Página:
-=-=-=-=-
Repetir Erros
Caem consecutivamente nos mesmos buracos do passeio da vida, somam feridas ao nível da autoestima, que mais tarde se transformam em cicatrizes profundas, que os impedem de avançar.
Há um conto tibetano que é mais ou menos assim:
“ Levanto-me pela manhã / saio da minha casa/há um buraco no passeio/ não o vejo e caio nele /No dia seguinte/ saio de minha casa procurando recordar-me do buraco no passeio/ recordo-me e, apesar disso, não vejo a cova e caio nela. / (...) Ao sétimo dia/ saio de minha casa/ vejo o buraco/tomo impulso/salto/chego ao outro lado! / Sinto-me tão orgulhoso por o ter conseguido/que o celebro dando saltos de alegria …/ e ao fazê-lo, caio outra vez no buraco. / (...) Ao décimo dia/ hoje precisamente/ dou-me conta, de que é mais cómodo caminhar… pelo passeio da frente.”
Quantas e quantas vezes fazemos isto ao longo da vida? Apesar de sabermos que estamos a agir erradamente, vamos repetindo comportamentos até à exaustão. Insistimos em manter relações condenadas ao fracasso, mantemo-nos em empregos frustrantes, investimos em amizades com pessoas que pouco ou nada, ou nenhum afecto têm nos para dar... tudo isto se repete dia após dia, como se fossemos acometidos de uma espécie de cegueira que nos impede de encontrar caminhos alternativos.
-=-=-=-=-
Material fornecido:
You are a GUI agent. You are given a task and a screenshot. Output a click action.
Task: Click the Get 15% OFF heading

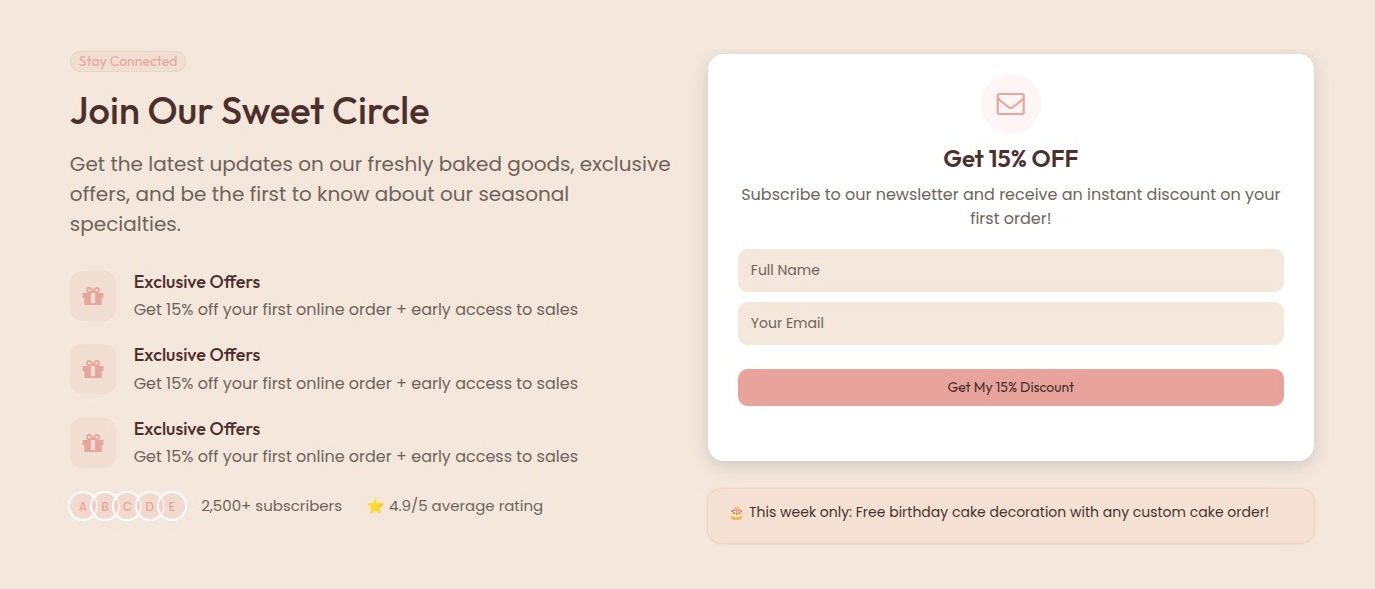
-=-=-=-=-
Instrução A:
Repita fielmente o trecho da página entre "Quantas e quantas" e "encontrar caminhos alternativos.", inclusive.
Instrução B:
Segundo a página, em que dia do conto tibetano se consegue saltar o buraco e chegar ao outro lado?
Baseie-se unicamente na página.

Resposta escrita A:
Quantas e quantas vezes fazemos isto ao longo da vida? Apesar de sabermos que estamos a agir erradamente, vamos repetindo comportamentos até à exaustão. Insistimos em manter relações condenadas ao fracasso, mantemo-nos em empregos frustrantes, investimos em amizades com pessoas que pouco ou nada, ou nenhum afecto têm nos para dar... tudo isto se repete dia após dia, como se fossemos acometidos de uma espécie de cegueira que nos impede de encontrar caminhos alternativos.

Resposta escrita B:
Ao sétimo dia.